- _Exercise tasks_
1 - In the blog post about caring what others think, why does the writer like to answer "Not much" when asked whether they care what others think? Answer in one to three sentences.
2 - Answer these questions from the blog post about caring what others think:
(a) On what date was the post written?
(b) Which thing about the writer does the writer say they don't care what people think of?
(c) What does the writer say they really mind about?
3 - Pick up the blog post about caring what others think after its last sentence and continue it.

- _Supplied passage_
☆ ☆ ☆

Friday, March 20, 2015

Am I bovvered?

This week I have learned that I mind more about what others think than I want to.  "Are you the sort of person who cares what others think?" is a question to which I like to answer "Not much" because it's usually asked of people struggling with decisions about what to do.  I don't do a lot of that, and when I do, what others think is usually way down the list of considerations.  I prefer to work out what I think is the right thing.  However, it's become clear that I care what others think more than I realised.  This is not something I like to admit, either, let alone publicly, but it's probably good for me to do so!

I don't care what people think about my appearance.  I'd rather they weren't nasty about it but if they are, then they're probably not people I care for anyway.  I'd rather the people I do care about think well of me, but acknowledge that I make decisions of which others may be critical and I take responsibility for that.  No, those are not the sorts of things I'm talking about. 

What I really mind about is people thinking something about me which is not true.  It matters to me hugely that people do not misunderstand.  This becomes a problem in a changing situation because most of us like to find out what the state of things is, so that we know.  We like to get up today knowing what we learned yesterday, not living some kind of Groundhog Day until we get it right.  And changing situations don't accommodate that.

☆ ☆ ☆

- _Data extract_
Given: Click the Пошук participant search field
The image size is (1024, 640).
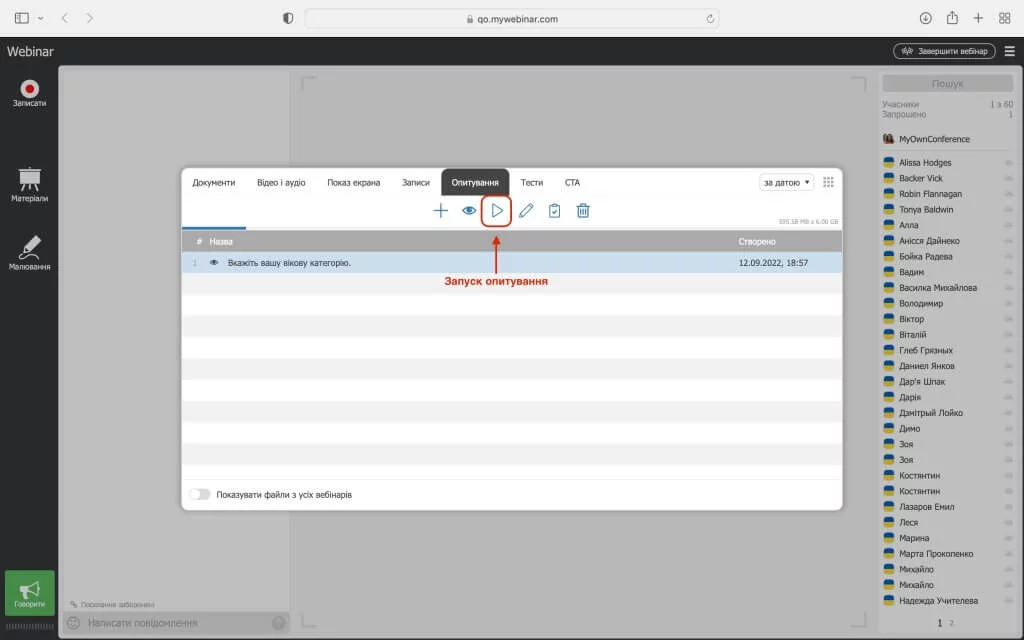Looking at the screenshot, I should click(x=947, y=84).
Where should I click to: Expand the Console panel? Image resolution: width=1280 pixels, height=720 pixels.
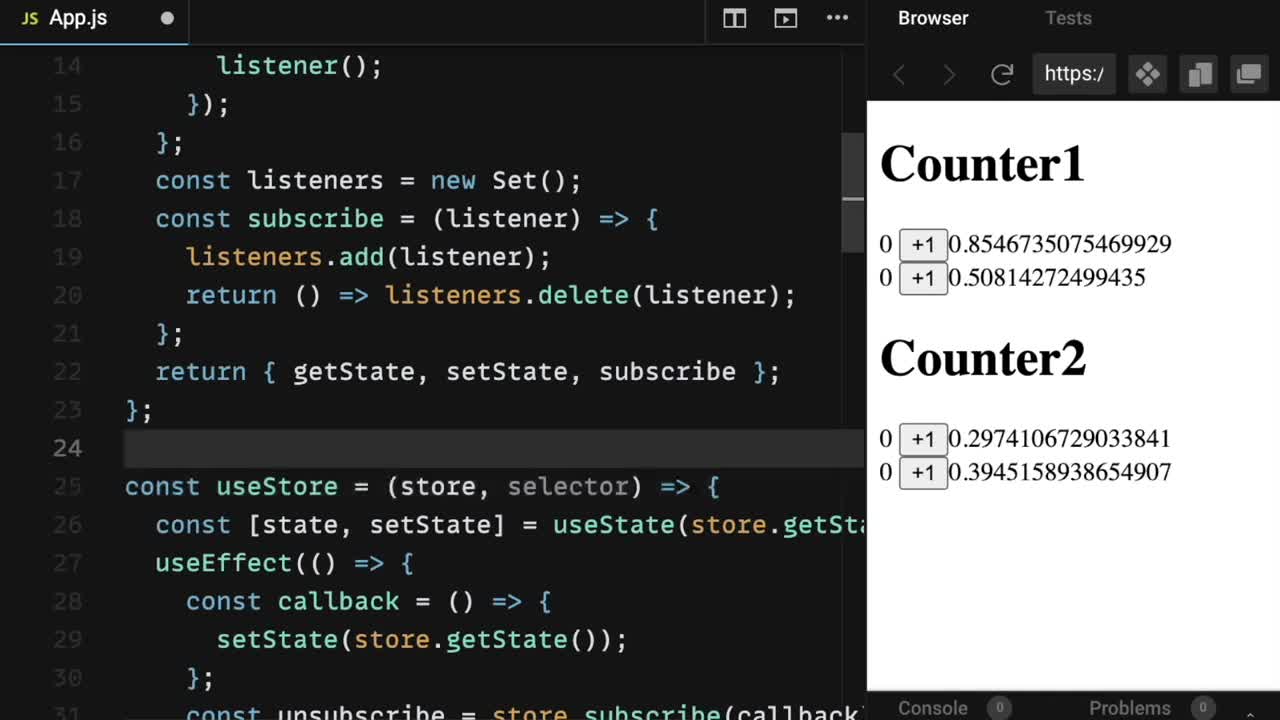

☆ ☆ ☆

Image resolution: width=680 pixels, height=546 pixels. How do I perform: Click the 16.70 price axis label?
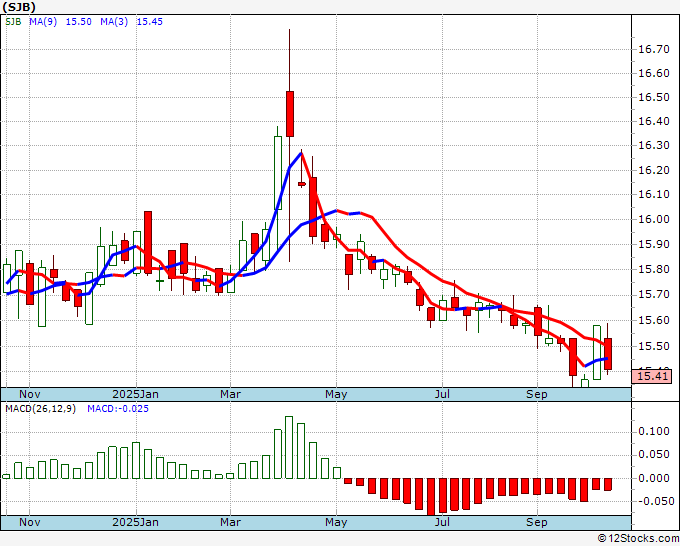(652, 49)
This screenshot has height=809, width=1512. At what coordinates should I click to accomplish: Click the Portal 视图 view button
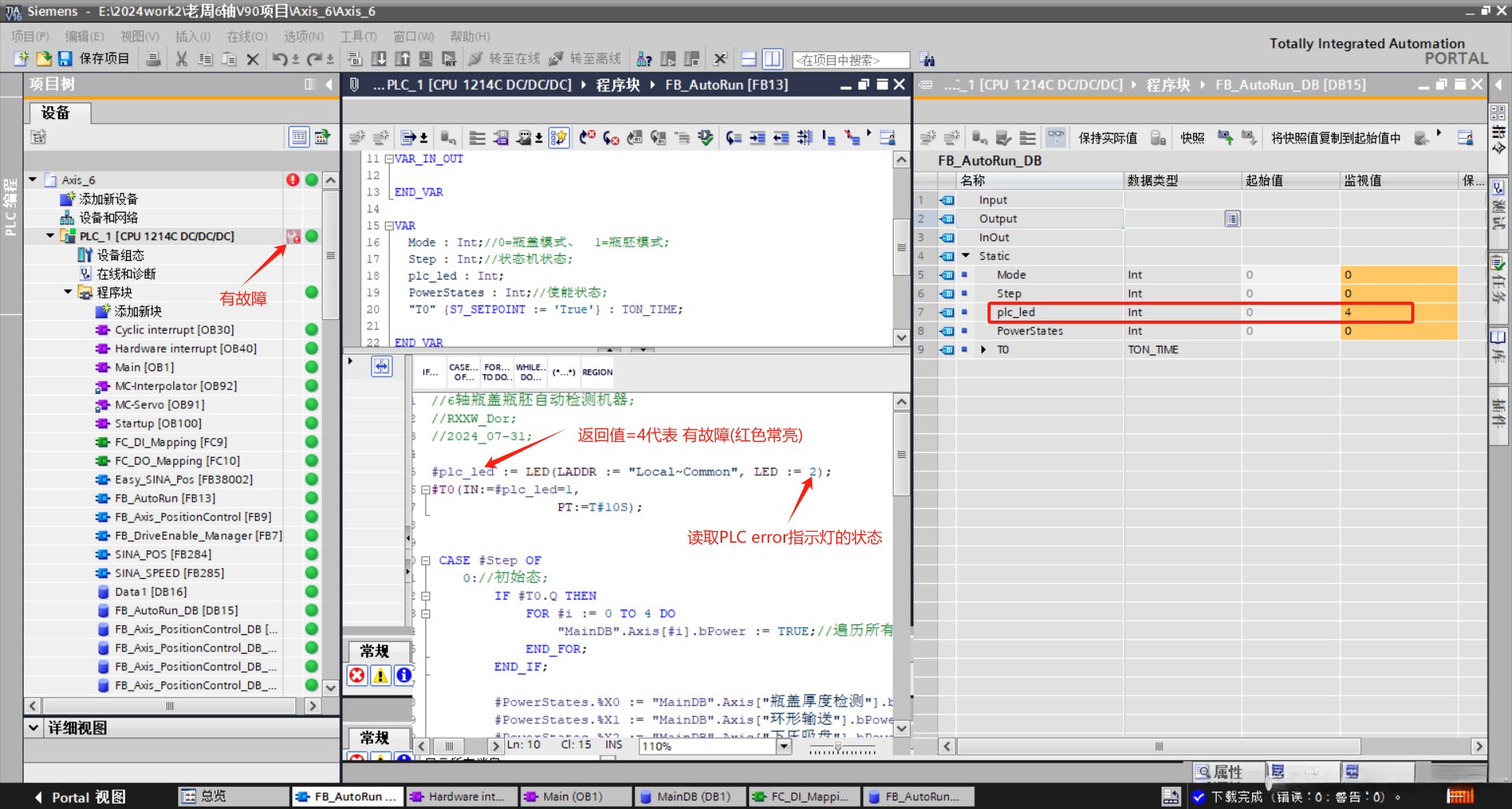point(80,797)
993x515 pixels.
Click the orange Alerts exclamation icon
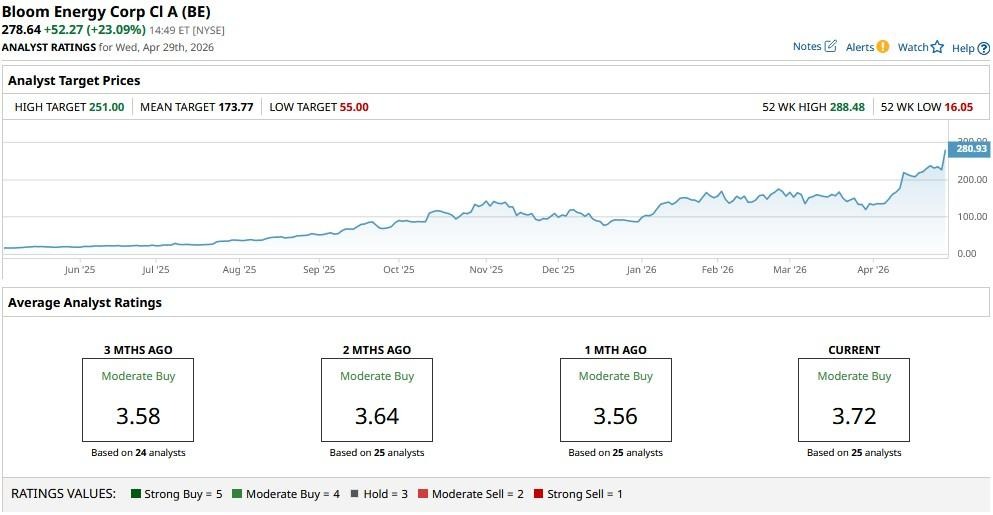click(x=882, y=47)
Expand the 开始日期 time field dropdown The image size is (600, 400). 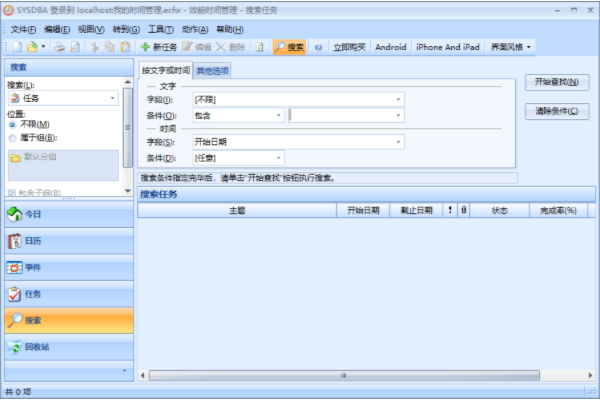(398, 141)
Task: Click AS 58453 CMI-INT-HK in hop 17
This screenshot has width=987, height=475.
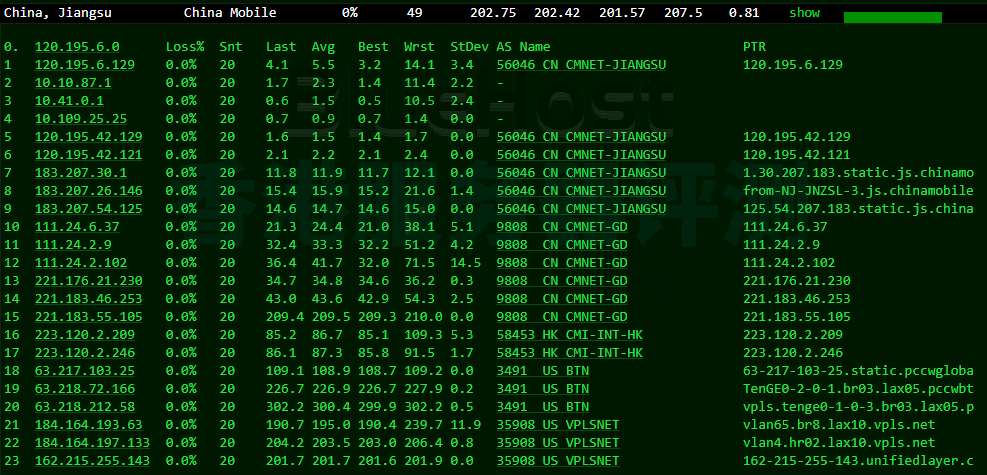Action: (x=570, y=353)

☆ ☆ ☆

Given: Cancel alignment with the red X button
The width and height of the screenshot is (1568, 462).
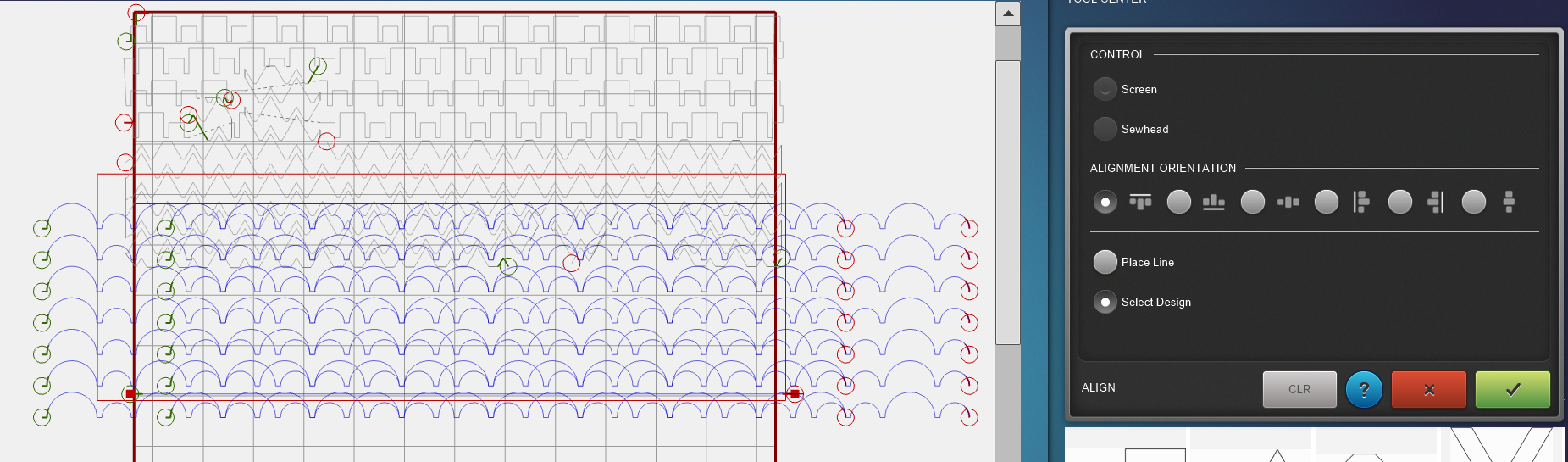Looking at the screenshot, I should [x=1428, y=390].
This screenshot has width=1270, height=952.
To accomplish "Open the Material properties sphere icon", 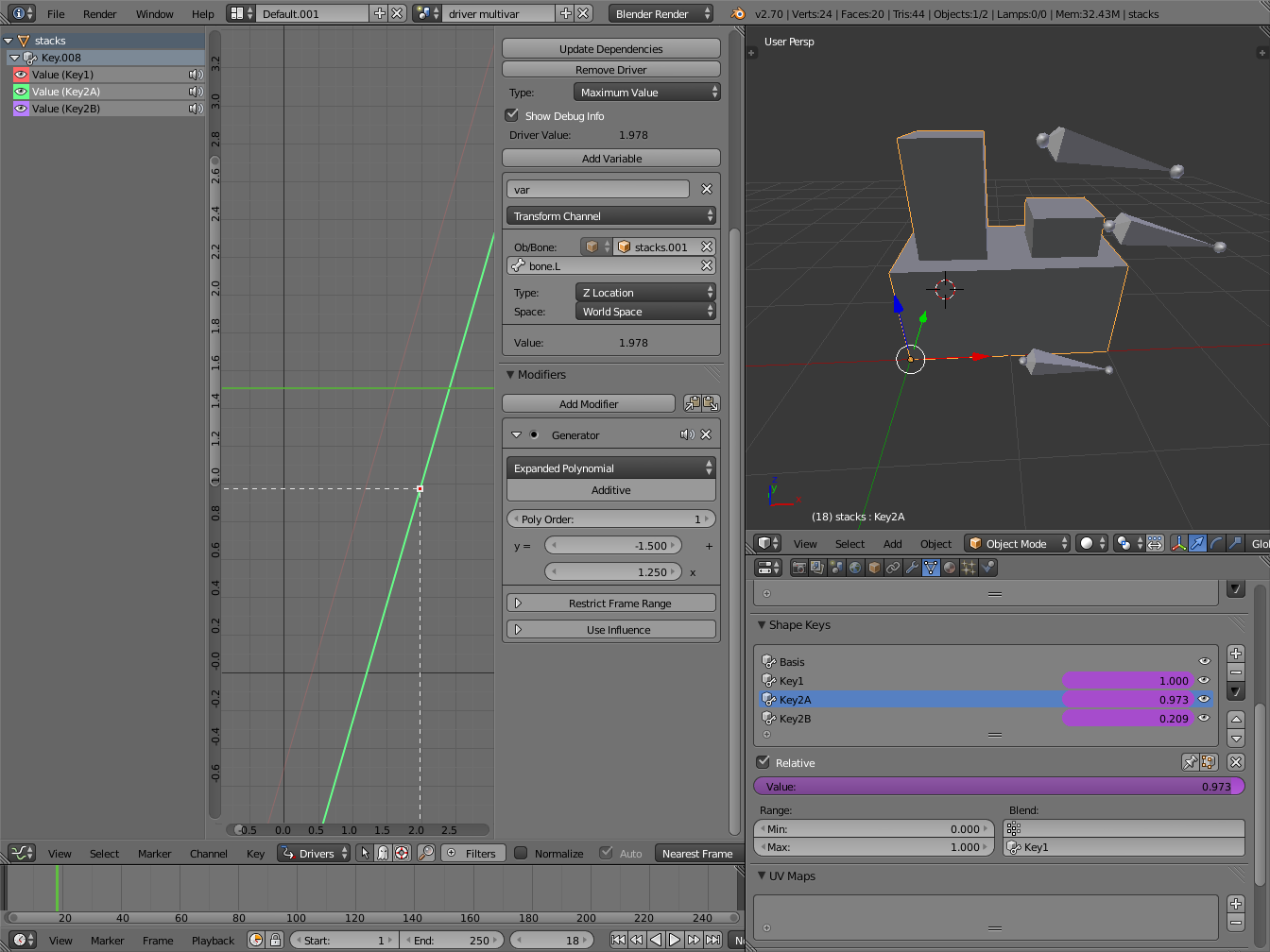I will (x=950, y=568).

☆ ☆ ☆

- _Answers to each task_
1 - The writer notes that the question is usually put to people struggling with decisions about what to do. The writer doesn't do much of that, and when they do, what others think is usually far down their list of considerations, since they prefer to work out what they think is right.

2 -
(a) Friday, March 20, 2015.
(b) Their appearance.
(c) People thinking something about them that is not true.

3 -
I first noticed a reluctance to talk to people when M was ill in hospital.  It being most unlike me, I did some serious thinking about it and traced it to a frustration that the situation changed daily so any report I gave would need updating almost immediately.  Since he died, there have been other situations in which I really didn't want to talk much, and it turns out they're all founded in this thing of not wanting people to go away thinking one thing (and by implication basing their behaviour towards me, or what they say to others, on it) when by the time they do either of those, that thing is no longer true.

It turns out that this matters so much to me that I am preferring not to tell anyone anything at all.  This is a rather extreme reaction to what is after all really fairly commonplace.  There are many parts of our lives which change. It's why we chat to friends, send emails, post on facebook - to bring people up to date with our world.  But here I am, bovvered about it.

Another surprising side-effect of bereavement.  I'll try to get over it, but can't promise you instant results.